Recent data reveal a mismatch between dietary sodium intake and urinary sodium excretion over prolonged periods, and sodium retention without attendant weight-gain. Skin, as the largest organ in the body, has been proposed to serve as a reservoir for sodium by many researchers. We tested skin biopsies from patients with T2D (n=9) and euglycemic patients with no history of Diabetes Mellitus (n=8). To visualize stored sodium, 23Na MRI GE protocol with spectroscopically optimised triple quantum filter (TQF) was used. 2D triple quantum-filtered with time proportional phase incrementation (TQ-TPPI) spectroscopy was used to determine sodium storage skin capacity in all studied skin biopsies. We provide the first evidence for stored sodium within the human dermis, co-locating to the GAG scaffold. We also provide evidence that T2D associates with diminishment of the dermal binding capacity for sodium1,2.

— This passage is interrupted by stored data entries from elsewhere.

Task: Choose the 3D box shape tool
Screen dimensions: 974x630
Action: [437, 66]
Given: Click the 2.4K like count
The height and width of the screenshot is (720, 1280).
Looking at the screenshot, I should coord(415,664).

Osteoarthritis is the most prevalent musculoskeletal disease, affecting 250 million people worldwide. Articular cartilage is a dense extracellular matrix-rich tissue that degrades following chronic mechanical stress, resulting in osteoarthritis (OA). We hypothesised that sodium, sequestered within the aggrecan-rich matrix, was freed by injurious compression, thereby enhancing the bioavailability of pericellular growth factors. A flux in free matrix sodium upon mechanical compression of cartilage was visualised by 23Na-MRI just below the articular surface and further quantified using 23Na TQ-TPPI. Our results describe a novel intrinsic repair mechanism, controlled by matrix stiffness, and mediated by the free sodium concentration, in which heparan sulfate-bound growth factors are released from cartilage upon injurious load3.
In a separate study using human cartilage specimen, we revealed intriguing experimental results providing the evidence that the slow component of sodium triple quantum filtered relaxation is a marker for OA during compression/relaxation cycle. Our data demonstrate that the compression/relaxation cycle subjects the cartilage tissue to undergo changes that result in the same relaxed state as the tissue was initially for the controls while in the case of OA the tissue never restores to its original pre-compression state. This indicates on a different mechanical response to the normal stress associated with the loss of glycosaminoglycans (GAGs) in the cartilage scaffold linked to OA progression4.